Although China’s regulation of financial markets is becoming more favorable for foreign wealth managers, recent regulations covering data security and privacy, as well as the country’s revised anti-espionage law, have caused considerable uncertainty among businesses and their employees. Some aspects of these laws are worded in vague terms, and it can be difficult to determine which types of information fall within their remit. As a result, ensuring that local IT platforms and data management processes are fully compliant can be a challenge for many foreign firms.

At the same time, developments that favor international banks are taking place against a backdrop of evolving geo-economic tensions. These remain a risk and require foreign wealth managers to consider long-term resilience when setting or fine-tuning their onshore strategy and operating model. Some banks may come to the conclusion that they lack the appetite or capabilities to navigate China’s peculiar challenges and decide to stay out of the market completely (see Exhibit 4).

Exhibit 4: Key challenges for international banks in the CN WM market

Bridging the technology gap

Foreign wealth managers targeting the mainland Chinese market also need to consider the maturity of their digital proposition, since Chinese clients are rapidly adopting digital solutions and the large local technology players are reshaping the market with increasingly sophisticated wealth-tech offerings. In a country with a large and growing population of successful technology entrepreneurs, international entrants will need to provide a compelling digital experience and may decide to work with a local fintech partner. Indeed, a partnership of this sort could give them access to advanced digital capabilities that would also enhance their proposition in their home market.

Recommended reading

Navigating through dynamic complexity

How strategy executives perceive and shape their role in uncertain times.

A land of opportunity

As we set out above, the options available to international private banks in the onshore Chinese market have widened significantly over the past year. In spite of the challenges that have surrounded the market recently, we believe the onshore Chinese market will continue to offer a sizable opportunity to bring generations of expertise in private banking to bear in the world’s fastest growing pool of ultra-high net worth clients. Assuming an economic rebound in the mid-term and no major geo-economic disruption, we expect the domestic asset pool to grow to USD 22tn by 2026. If international banks grow their market share to 12-15 percent, they will have the chance to manage additional assets worth USD ~3tn4. The sheer size of the market should encourage bank executives to carefully compare risks and opportunities and make a clear strategic decision on whether and how they want to compete for a piece of the pie.

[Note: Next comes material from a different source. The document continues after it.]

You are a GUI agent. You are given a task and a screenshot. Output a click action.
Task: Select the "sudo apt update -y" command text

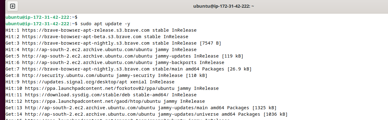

To get their piece of the pie, international wealth managers can capitalize on their experience in managing diversified portfolios including high risk/return alternative assets or ESG and philanthropic investments. With their holistic approach to advise wealthy clients across their financial and non-financial needs, some are already trusted advisors to Chinese UHNWIs offshore, and the opportunity to integrate this service with an onshore service is compelling. Based on our discussions and analyses we identified a set of key success factors to thrive in the Chinese wealth management market:

Key success factors

  • 1
    An in-depth understanding of China’s culture, economy and the country’s financial services and wealth management markets
  • 2
    A well-structured approach that strikes a healthy balance between ambition, existing capabilities, business potential, and related risks. This could comprise a HK-based offshore model potentially also using “Connect Schemes”, a low-touch local footprint, for example through a joint venture, or a full-service mainland subsidiary (see Exhibit 5)
  • 3
    A stringent approach to build brand recognition and gain trust among the wealthy clientele which will require long-term commitment and robust financials
  • 4
    A focused strategy targeting at a relevant and clearly defined target customer segment (sweet spot)
  • 5
    A bespoke value proposition built around products and services that specifically address the target group’s domestic and offshore investment needs
  • 6
    A client acquisition and relationship model that ensures close proximity to target clients and UHNWI communities (either through own relationship management teams or a strong local partner)
  • 7
    A state-of-the art digital/ hybrid wealth management proposition that meets the high expectations of China’s digitally savvy clientele
  • 8
    Expert understanding of China’s fast evolving regulatory landscape and its impact on local business as well as the interface between on- and offshore operations
  • 9
    A compliant, flexible, and resilient domestic operating model and IT infrastructure, built on deep knowledge of China’s data management, information protection and cybersecurity regulations

By establishing this range of essential capabilities, wealth managers can get in a position to define their own winning strategy to address the vast potential that exists in the Chinese wealth management market, based on a prudent balance of risk and opportunity.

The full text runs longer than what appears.